To evaluate chronic toxicity in fathead minnows, the hatching success, survival and growth (mass and length) of fathead minnows exposed to the test material (TRWP sediment elutriate) were assessed over a period of 32 days, according to OECD TGD 210 methods and criteria (OECD 1992). The test was initiated with unhatched embryos ranging from 52 to 56 h post-fertilization. Controls included a reference sediment elutriate and a laboratory water (moderately hard water) control. Testing was conducted using six replicate test chambers containing 200 mL of test solution maintained at 25 ± 1 °C with a 16:8 h light:dark cycle. Each test chamber contained ten fish embryos of healthy appearance at test initiation. All test chambers were initiated with continuous, light aeration to maintain dissolved oxygen content in an acceptable range. Water renewals were performed every 8 days due to limited test material.
To assess toxicity, hatching status and survival of post-hatch larvae was recorded daily.
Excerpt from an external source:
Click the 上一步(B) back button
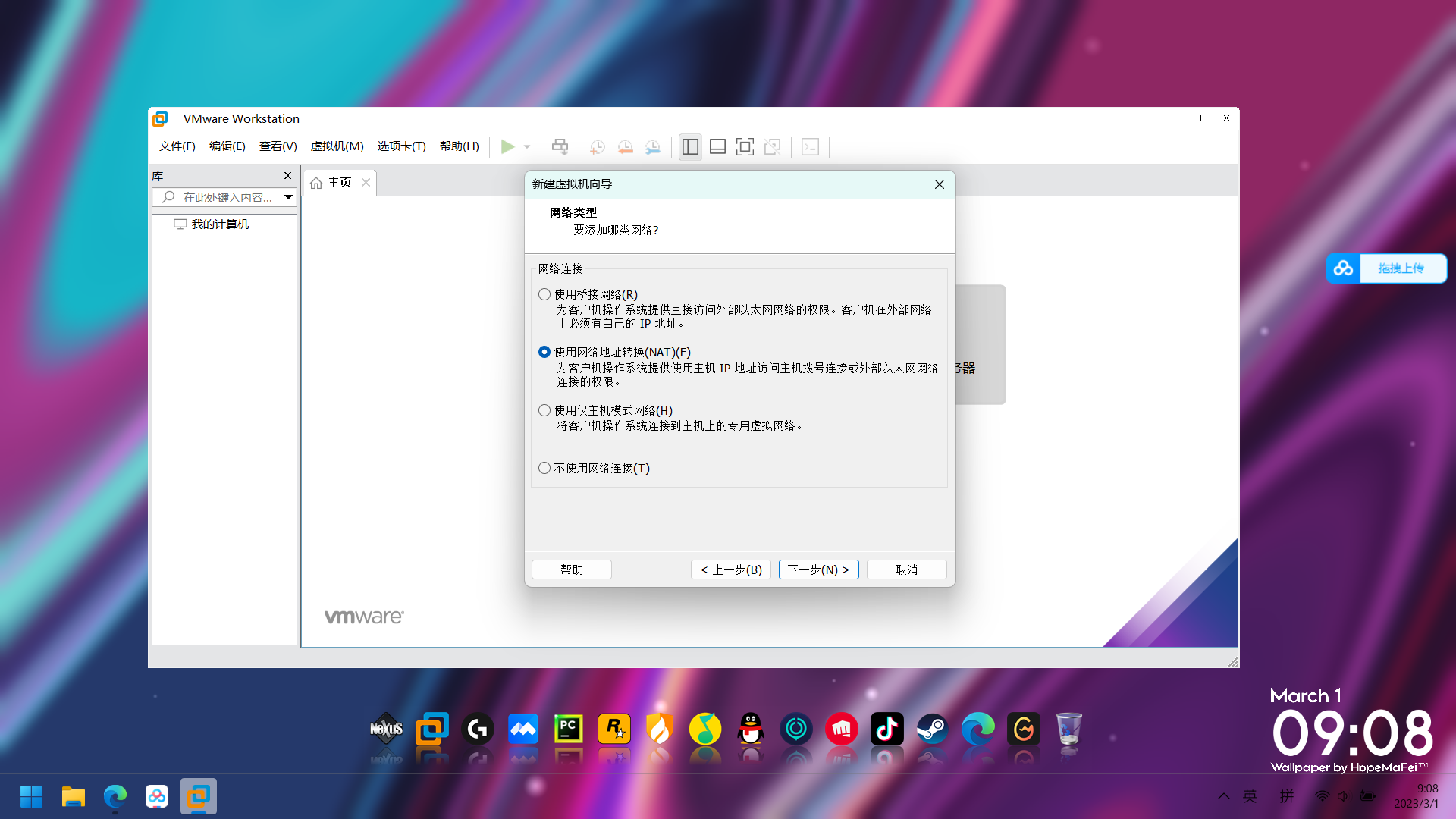This screenshot has height=819, width=1456. pos(731,570)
At test termination, final observations were made and test animals were prepared for weight and length determination. Fork length of each fish, measured from the tip of the snout to the posterior end of the middle caudal fin rays to the nearest 0.5 mm, was recorded at test termination. Fish growth was determined by measuring the pooled dry weight of all fish in each test chamber.
In addition to the above described control and test samples, a positive control reference toxicant test using copper chloride (15, 30, 60, 120, and 240 μg/L) was conducted concurrently to estimate the sensitivity of the test organisms in relation to those historically tested at the laboratory.
Sediment and elutriate test comparisons
Survival (proportional) data were arcsin square-root transformed prior to analysis. Growth data was log-transformed as needed to satisfy statistical assumptions. Reproduction data was not transformed for any species prior to analysis. Prior to and following transformation, all datasets were examined for normality using either the Shapiro–Wilk, or the D’Agostino & Pearson omnibus normality test. Homogeneity of variance was determined using either the Bartlett’s test or F-ratio test.
Ceriodaphnia dubia, Chironomus dilutus, Hyalella azteca, and Pimephales promelas test data were analyzed with GraphPad Prism® Statistical Software, Version 4.02. Statistical comparisons to determine whether the TRWP impacted Chironomus dilutus and Hyalella azteca performance were conducted between the spiked sediment and mixed reference sediment. Differences between other treatments were evaluated for comparative purposes only. Likewise, statistical comparisons to determine the effects of TRWP on fathead minnows were conducted between the elutriate control and the TRWP-spiked elutriate.
A one-way analysis of variance (ANOVA) was performed to determine if there were any significant differences in treatments means for the toxicity tests that were performed (Neter et al. 1990). If the ANOVA indicated that there was at least one significant difference at 95 % confidence level (p < 0.05), the Tukey pairwise multiple comparison tests were performed to identify the specific significant differences. The assumption of a normal distribution was verified for each ANOVA using probability plots of the data for each treatment group.
Reference toxicant tests
Statistical analyses for standard reference toxicant tests were conducted using CETIS Version 1.6.3revE. Normality of the data was established by Shapiro–Wilk’s Normality Test and equality of variance by either Levene’s or Bartlett’s test. A medial lethal concentration (LC50) value was then calculated using either the Trimmed Spearman-Karber or Linear Interpolation methods. Statistical methods were chosen based on methodology for data analysis as outlined by the USEPA (U.S. EPA 2002).